THE DATA:

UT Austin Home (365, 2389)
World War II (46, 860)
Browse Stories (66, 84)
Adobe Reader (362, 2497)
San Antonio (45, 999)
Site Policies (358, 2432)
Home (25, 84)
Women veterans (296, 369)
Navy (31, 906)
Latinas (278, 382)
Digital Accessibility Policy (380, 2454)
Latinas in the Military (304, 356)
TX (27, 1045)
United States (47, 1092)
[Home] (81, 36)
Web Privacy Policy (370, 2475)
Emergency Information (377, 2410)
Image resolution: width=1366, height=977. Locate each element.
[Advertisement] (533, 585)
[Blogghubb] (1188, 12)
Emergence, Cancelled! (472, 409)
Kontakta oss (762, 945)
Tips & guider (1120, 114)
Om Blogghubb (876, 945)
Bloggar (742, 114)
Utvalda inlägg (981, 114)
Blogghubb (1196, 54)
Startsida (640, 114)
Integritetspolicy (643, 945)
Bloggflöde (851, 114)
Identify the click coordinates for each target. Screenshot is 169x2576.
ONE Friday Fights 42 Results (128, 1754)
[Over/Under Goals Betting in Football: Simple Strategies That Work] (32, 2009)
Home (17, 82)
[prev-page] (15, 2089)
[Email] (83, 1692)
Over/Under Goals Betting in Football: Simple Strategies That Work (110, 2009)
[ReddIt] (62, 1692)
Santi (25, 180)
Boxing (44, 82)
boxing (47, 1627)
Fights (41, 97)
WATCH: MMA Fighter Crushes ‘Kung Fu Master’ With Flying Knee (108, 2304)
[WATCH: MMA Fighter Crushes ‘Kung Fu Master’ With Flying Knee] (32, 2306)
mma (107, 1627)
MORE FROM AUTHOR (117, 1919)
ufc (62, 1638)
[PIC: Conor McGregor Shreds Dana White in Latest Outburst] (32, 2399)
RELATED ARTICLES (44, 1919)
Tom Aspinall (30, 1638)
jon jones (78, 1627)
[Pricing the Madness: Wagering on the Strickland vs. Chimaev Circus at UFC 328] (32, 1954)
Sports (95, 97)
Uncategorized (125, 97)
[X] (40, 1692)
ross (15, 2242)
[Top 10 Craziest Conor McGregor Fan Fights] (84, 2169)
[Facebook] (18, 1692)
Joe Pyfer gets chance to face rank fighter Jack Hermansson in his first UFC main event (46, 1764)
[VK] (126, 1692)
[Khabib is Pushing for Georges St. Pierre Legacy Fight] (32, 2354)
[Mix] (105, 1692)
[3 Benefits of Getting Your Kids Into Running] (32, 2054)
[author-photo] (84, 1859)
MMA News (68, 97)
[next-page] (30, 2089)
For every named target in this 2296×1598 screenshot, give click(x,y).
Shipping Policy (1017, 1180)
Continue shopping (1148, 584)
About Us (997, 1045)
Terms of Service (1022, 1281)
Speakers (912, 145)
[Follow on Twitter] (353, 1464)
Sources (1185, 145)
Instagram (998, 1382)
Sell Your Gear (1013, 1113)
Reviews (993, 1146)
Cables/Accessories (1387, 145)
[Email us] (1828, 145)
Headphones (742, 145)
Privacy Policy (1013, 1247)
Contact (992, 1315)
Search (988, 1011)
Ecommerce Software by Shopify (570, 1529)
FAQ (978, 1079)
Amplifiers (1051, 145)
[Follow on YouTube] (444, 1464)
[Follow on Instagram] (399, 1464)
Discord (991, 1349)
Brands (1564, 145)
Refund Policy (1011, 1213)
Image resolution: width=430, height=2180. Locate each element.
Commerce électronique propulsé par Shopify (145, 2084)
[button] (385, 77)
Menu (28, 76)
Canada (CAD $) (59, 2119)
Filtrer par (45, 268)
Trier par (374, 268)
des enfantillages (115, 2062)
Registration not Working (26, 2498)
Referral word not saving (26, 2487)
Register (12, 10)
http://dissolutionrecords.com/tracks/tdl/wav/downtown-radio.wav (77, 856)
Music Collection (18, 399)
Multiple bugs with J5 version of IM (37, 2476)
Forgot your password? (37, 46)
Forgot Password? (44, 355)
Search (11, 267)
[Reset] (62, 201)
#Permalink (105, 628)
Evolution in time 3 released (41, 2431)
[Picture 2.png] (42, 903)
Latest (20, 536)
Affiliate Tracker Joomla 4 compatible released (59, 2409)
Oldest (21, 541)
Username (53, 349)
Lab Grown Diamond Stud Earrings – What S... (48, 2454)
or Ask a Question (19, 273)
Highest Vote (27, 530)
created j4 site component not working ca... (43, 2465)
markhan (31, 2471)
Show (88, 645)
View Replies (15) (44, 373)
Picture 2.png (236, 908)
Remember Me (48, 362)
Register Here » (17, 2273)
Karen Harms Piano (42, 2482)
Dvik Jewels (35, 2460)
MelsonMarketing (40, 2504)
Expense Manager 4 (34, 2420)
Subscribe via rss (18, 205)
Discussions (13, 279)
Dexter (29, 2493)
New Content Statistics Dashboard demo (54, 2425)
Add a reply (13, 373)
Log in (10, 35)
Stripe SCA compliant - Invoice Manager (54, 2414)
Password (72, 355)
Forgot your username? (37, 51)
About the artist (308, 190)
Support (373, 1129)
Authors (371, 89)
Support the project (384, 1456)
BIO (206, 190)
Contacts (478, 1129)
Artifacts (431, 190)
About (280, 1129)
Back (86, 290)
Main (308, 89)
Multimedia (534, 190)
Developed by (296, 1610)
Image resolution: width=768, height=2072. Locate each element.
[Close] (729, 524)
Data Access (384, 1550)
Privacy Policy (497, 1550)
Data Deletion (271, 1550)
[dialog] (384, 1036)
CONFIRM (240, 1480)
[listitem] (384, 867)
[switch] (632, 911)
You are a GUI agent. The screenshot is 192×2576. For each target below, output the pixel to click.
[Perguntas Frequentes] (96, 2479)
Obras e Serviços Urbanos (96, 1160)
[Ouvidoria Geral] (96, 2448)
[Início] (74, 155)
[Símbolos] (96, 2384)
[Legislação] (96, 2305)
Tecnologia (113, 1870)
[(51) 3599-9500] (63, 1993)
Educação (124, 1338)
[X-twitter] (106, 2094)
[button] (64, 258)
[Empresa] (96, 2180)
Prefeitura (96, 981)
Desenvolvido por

TASK TO COMPLETE: Copy the data above in full, exactly as it reads.

SOLUTION TO THE EXERCISE:
UT Austin Home (365, 2389)
World War II (46, 860)
Browse Stories (66, 84)
Adobe Reader (362, 2497)
San Antonio (45, 999)
Site Policies (358, 2432)
Home (25, 84)
Women veterans (296, 369)
Navy (31, 906)
Latinas (278, 382)
Digital Accessibility Policy (380, 2454)
Latinas in the Military (304, 356)
TX (27, 1045)
United States (47, 1092)
[Home] (81, 36)
Web Privacy Policy (370, 2475)
Emergency Information (377, 2410)
Image resolution: width=1366, height=977. Locate each element.
[Advertisement] (533, 585)
[Blogghubb] (1188, 12)
Emergence, Cancelled! (472, 409)
Kontakta oss (762, 945)
Tips & guider (1120, 114)
Om Blogghubb (876, 945)
Bloggar (742, 114)
Utvalda inlägg (981, 114)
Blogghubb (1196, 54)
Startsida (640, 114)
Integritetspolicy (643, 945)
Bloggflöde (851, 114)
Identify the click coordinates for each target. Screenshot is 169x2576.
ONE Friday Fights 42 Results (128, 1754)
[Over/Under Goals Betting in Football: Simple Strategies That Work] (32, 2009)
Home (17, 82)
[prev-page] (15, 2089)
[Email] (83, 1692)
Over/Under Goals Betting in Football: Simple Strategies That Work (110, 2009)
[ReddIt] (62, 1692)
Santi (25, 180)
Boxing (44, 82)
boxing (47, 1627)
Fights (41, 97)
WATCH: MMA Fighter Crushes ‘Kung Fu Master’ With Flying Knee (108, 2304)
[WATCH: MMA Fighter Crushes ‘Kung Fu Master’ With Flying Knee] (32, 2306)
mma (107, 1627)
MORE FROM AUTHOR (117, 1919)
ufc (62, 1638)
[PIC: Conor McGregor Shreds Dana White in Latest Outburst] (32, 2399)
RELATED ARTICLES (44, 1919)
Tom Aspinall (30, 1638)
jon jones (78, 1627)
[Pricing the Madness: Wagering on the Strickland vs. Chimaev Circus at UFC 328] (32, 1954)
Sports (95, 97)
Uncategorized (125, 97)
[X] (40, 1692)
ross (15, 2242)
[Top 10 Craziest Conor McGregor Fan Fights] (84, 2169)
[Facebook] (18, 1692)
Joe Pyfer gets chance to face rank fighter Jack Hermansson in his first UFC main event (46, 1764)
[VK] (126, 1692)
[Khabib is Pushing for Georges St. Pierre Legacy Fight] (32, 2354)
[Mix] (105, 1692)
[3 Benefits of Getting Your Kids Into Running] (32, 2054)
[author-photo] (84, 1859)
MMA News (68, 97)
[next-page] (30, 2089)
For every named target in this 2296×1598 screenshot, give click(x,y).
Shipping Policy (1017, 1180)
Continue shopping (1148, 584)
About Us (997, 1045)
Terms of Service (1022, 1281)
Speakers (912, 145)
[Follow on Twitter] (353, 1464)
Sources (1185, 145)
Instagram (998, 1382)
Sell Your Gear (1013, 1113)
Reviews (993, 1146)
Cables/Accessories (1387, 145)
[Email us] (1828, 145)
Headphones (742, 145)
Privacy Policy (1013, 1247)
Contact (992, 1315)
Search (988, 1011)
Ecommerce Software by Shopify (570, 1529)
FAQ (978, 1079)
Amplifiers (1051, 145)
[Follow on YouTube] (444, 1464)
[Follow on Instagram] (399, 1464)
Discord (991, 1349)
Brands (1564, 145)
Refund Policy (1011, 1213)
Image resolution: width=430, height=2180. Locate each element.
Commerce électronique propulsé par Shopify (145, 2084)
[button] (385, 77)
Menu (28, 76)
Canada (CAD $) (59, 2119)
Filtrer par (45, 268)
Trier par (374, 268)
des enfantillages (115, 2062)
Registration not Working (26, 2498)
Referral word not saving (26, 2487)
Register (12, 10)
http://dissolutionrecords.com/tracks/tdl/wav/downtown-radio.wav (77, 856)
Music Collection (18, 399)
Multiple bugs with J5 version of IM (37, 2476)
Forgot your password? (37, 46)
Forgot Password? (44, 355)
Search (11, 267)
[Reset] (62, 201)
#Permalink (105, 628)
Evolution in time 3 released (41, 2431)
[Picture 2.png] (42, 903)
Latest (20, 536)
Affiliate Tracker Joomla 4 compatible released (59, 2409)
Oldest (21, 541)
Username (53, 349)
Lab Grown Diamond Stud Earrings – What S... (48, 2454)
or Ask a Question (19, 273)
Highest Vote (27, 530)
created j4 site component not working ca... (43, 2465)
markhan (31, 2471)
Show (88, 645)
View Replies (15) (44, 373)
Picture 2.png (236, 908)
Remember Me (48, 362)
Register Here » (17, 2273)
Karen Harms Piano (42, 2482)
Dvik Jewels (35, 2460)
MelsonMarketing (40, 2504)
Expense Manager 4 (34, 2420)
Subscribe via rss (18, 205)
Discussions (13, 279)
Dexter (29, 2493)
New Content Statistics Dashboard demo (54, 2425)
Add a reply (13, 373)
Log in (10, 35)
Stripe SCA compliant - Invoice Manager (54, 2414)
Password (72, 355)
Forgot your username? (37, 51)
About the artist (308, 190)
Support (373, 1129)
Authors (371, 89)
Support the project (384, 1456)
BIO (206, 190)
Contacts (478, 1129)
Artifacts (431, 190)
About (280, 1129)
Back (86, 290)
Main (308, 89)
Multimedia (534, 190)
Developed by (296, 1610)
Image resolution: width=768, height=2072. Locate each element.
[Close] (729, 524)
Data Access (384, 1550)
Privacy Policy (497, 1550)
Data Deletion (271, 1550)
[dialog] (384, 1036)
CONFIRM (240, 1480)
[listitem] (384, 867)
[switch] (632, 911)
You are a GUI agent. The screenshot is 192×2576. For each target below, output the pixel to click.
[Perguntas Frequentes] (96, 2479)
Obras e Serviços Urbanos (96, 1160)
[Ouvidoria Geral] (96, 2448)
[Início] (74, 155)
[Símbolos] (96, 2384)
[Legislação] (96, 2305)
Tecnologia (113, 1870)
[(51) 3599-9500] (63, 1993)
Educação (124, 1338)
[X-twitter] (106, 2094)
[button] (64, 258)
[Empresa] (96, 2180)
Prefeitura (96, 981)
Desenvolvido por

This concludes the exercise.